CAPÍTULO IX

Cuando llegué a casa, mi hermana tenía una gran curiosidad por saber cosas de la señorita Havisham, y me hizo un sinfín de preguntas. Y pronto empezaron a llover sobre mí los cogotazos y los empellones y mi rostro se vio ignominiosamente restregado contra la pared de la cocina porque no respondía estas preguntas con suficiente extensión.

Si el temor de no ser comprendido se alberga en el pecho de otros niños como se albergaba en el mío —lo que considero probable, pues no tengo ningún motivo especial para sospechar que yo haya sido una monstruosidad—, ésta es la clave de muchos comportamientos reservados. Estaba convencido de que si describía a la señorita Havisham tal como la habían visto mis ojos, nadie me comprendería. Y no era eso sólo, sino que tenía el convencimiento de que nadie comprendería tampoco a la señorita Havisham; y aunque ella resultaba completamente incomprensible para mí, tenía la impresión de que sería algo brutal y traidor exponerla tal como era (por no hablar de la señorita Estella) a la contemplación de la señora Joe. En consecuencia, dije lo menos que pude, y me dejé restregar la cara contra la pared de la cocina.

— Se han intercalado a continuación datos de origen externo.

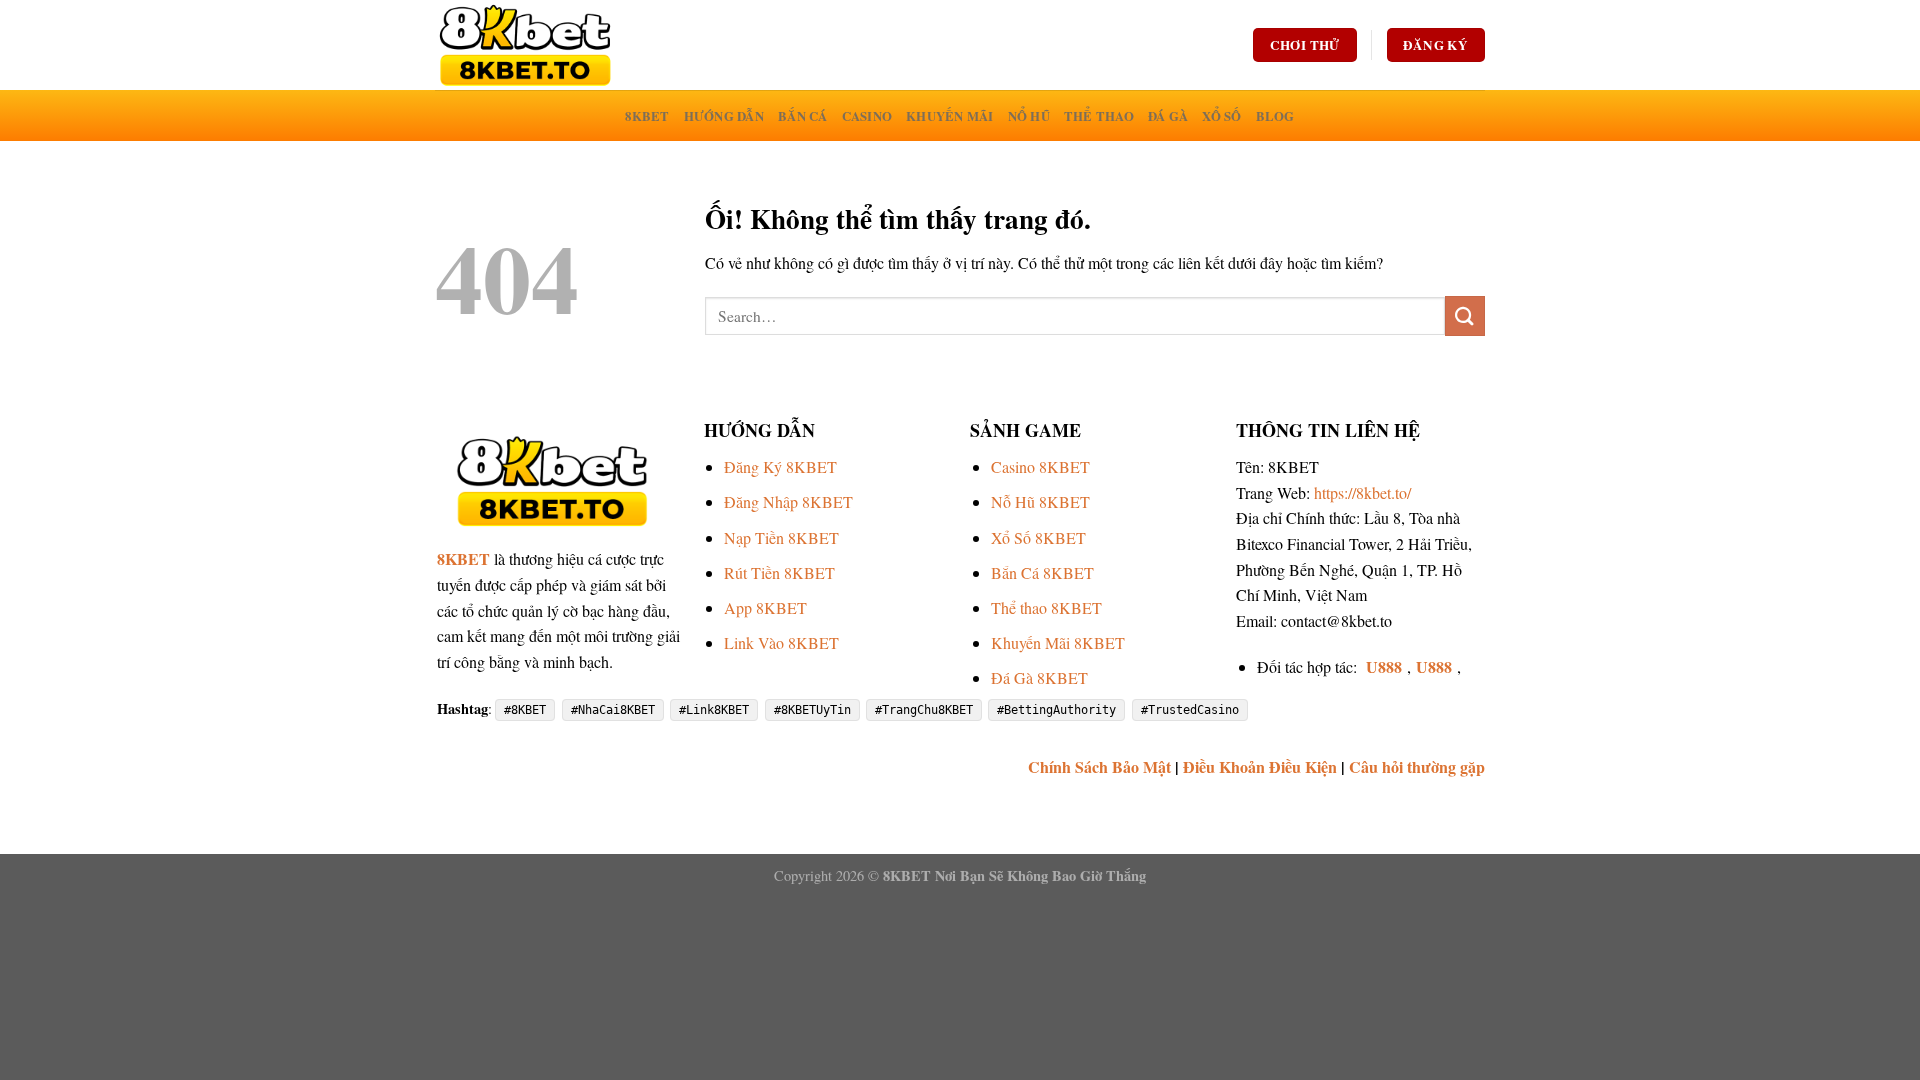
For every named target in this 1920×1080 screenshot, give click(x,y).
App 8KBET (765, 607)
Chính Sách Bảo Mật (1099, 766)
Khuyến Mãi (950, 116)
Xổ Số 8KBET (1038, 537)
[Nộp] (1465, 315)
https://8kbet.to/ (1362, 492)
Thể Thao (1099, 116)
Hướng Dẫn (724, 116)
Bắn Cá (803, 116)
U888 (1384, 666)
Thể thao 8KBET (1046, 607)
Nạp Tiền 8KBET (781, 537)
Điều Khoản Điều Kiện (1260, 766)
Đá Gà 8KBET (1039, 677)
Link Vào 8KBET (781, 642)
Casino (867, 116)
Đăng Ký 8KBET (780, 466)
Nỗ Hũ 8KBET (1040, 501)
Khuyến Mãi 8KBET (1058, 642)
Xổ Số (1221, 116)
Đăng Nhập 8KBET (788, 501)
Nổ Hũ (1029, 116)
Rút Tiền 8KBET (779, 572)
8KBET (647, 116)
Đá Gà (1168, 116)
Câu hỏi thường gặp (1417, 766)
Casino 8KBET (1040, 466)
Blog (1275, 116)
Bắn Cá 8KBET (1042, 572)
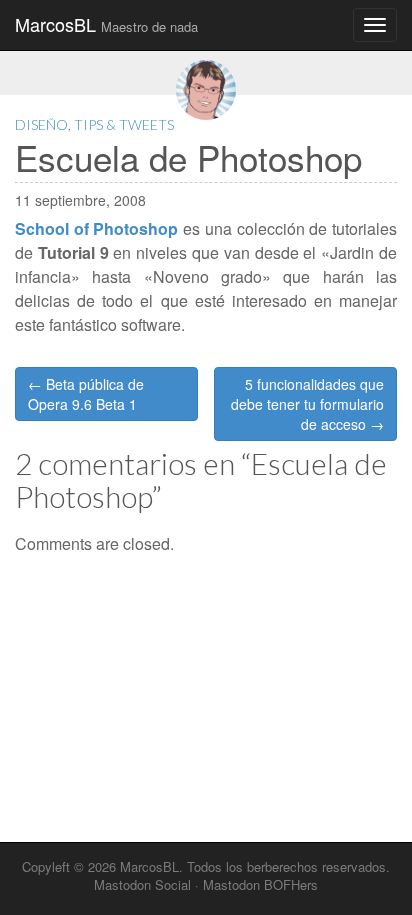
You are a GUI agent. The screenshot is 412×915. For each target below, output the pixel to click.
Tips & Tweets (124, 124)
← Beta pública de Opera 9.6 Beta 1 (86, 394)
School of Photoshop (96, 228)
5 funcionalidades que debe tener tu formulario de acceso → (307, 404)
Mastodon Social (142, 884)
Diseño (41, 124)
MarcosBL (106, 24)
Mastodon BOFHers (260, 884)
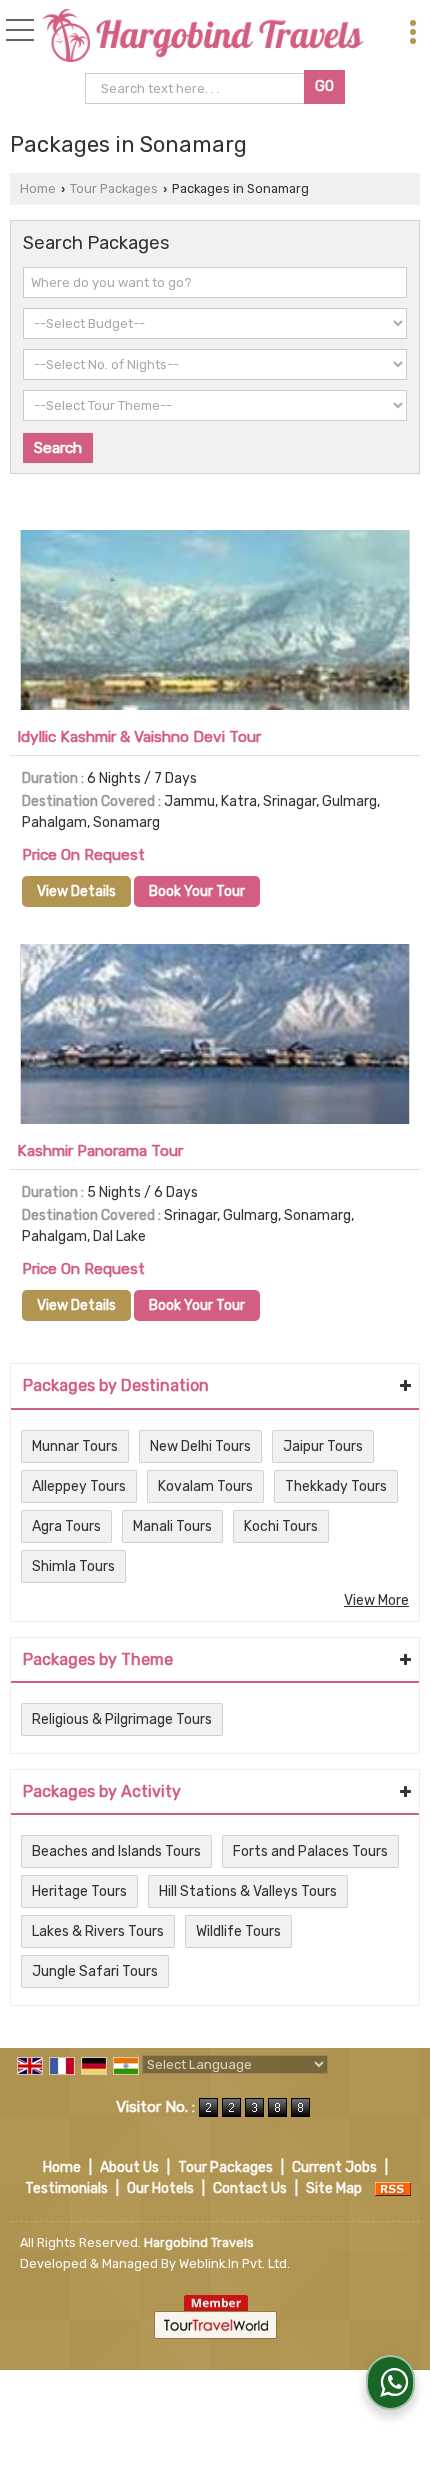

Lo peor de todo fue que aquel metomentodo del viejo Pumblechook, devorado por el deseo de enterarse de lo que yo había visto y oído, llegó en su coche a la hora del té, a que le diesen todos los detalles. Y a la vista de este tormento, con sus ojos de pescado y su boca abierta, su cabello pajizo erizado inquisitivamente y su chaleco hinchado de pomposa aritmética, acabé de encastillarme en mi reserva.

—Bien, muchacho —empezó el tío Pumblechook, en cuanto se hubo sentado en el sitio de honor junto al fuego—. ¿Cómo te ha ido en la ciudad?

—Bastante bien, señor —respondí, y mi hermana me amenazó con el puño.

—¿Bastante bien? —repitió el señor Pumblechook—. Bastante bien no es una respuesta. Dinos lo que quieres decir con bastante bien, muchacho.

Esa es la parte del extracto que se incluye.